▸ Problem description: Restate, word for word, the lines from the opening line of the data through the line containing "Click the fourth Accounts entry row", both included, and nothing else.

(Saved entries)
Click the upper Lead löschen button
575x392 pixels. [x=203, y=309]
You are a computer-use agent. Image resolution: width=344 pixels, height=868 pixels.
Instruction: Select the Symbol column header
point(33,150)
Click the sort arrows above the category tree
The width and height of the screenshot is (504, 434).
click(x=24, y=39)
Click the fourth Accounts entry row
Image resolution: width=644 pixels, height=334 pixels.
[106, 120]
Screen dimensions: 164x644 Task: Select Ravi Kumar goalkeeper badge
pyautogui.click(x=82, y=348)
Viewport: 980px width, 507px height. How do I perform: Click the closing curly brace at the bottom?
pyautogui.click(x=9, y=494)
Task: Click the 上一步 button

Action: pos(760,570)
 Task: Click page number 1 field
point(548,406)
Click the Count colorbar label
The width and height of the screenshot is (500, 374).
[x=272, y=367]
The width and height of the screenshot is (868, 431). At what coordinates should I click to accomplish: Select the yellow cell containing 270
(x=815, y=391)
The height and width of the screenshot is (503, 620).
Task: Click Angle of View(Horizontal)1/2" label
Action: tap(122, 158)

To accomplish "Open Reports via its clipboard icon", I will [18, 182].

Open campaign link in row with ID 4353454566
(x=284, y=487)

▸ Reply to the exercise:
Click the upper Lead löschen button
575x392 pixels. [x=203, y=309]
You are a computer-use agent. Image resolution: width=344 pixels, height=868 pixels.
Instruction: Select the Symbol column header
point(33,150)
Click the sort arrows above the category tree
The width and height of the screenshot is (504, 434).
click(x=24, y=39)
Click the fourth Accounts entry row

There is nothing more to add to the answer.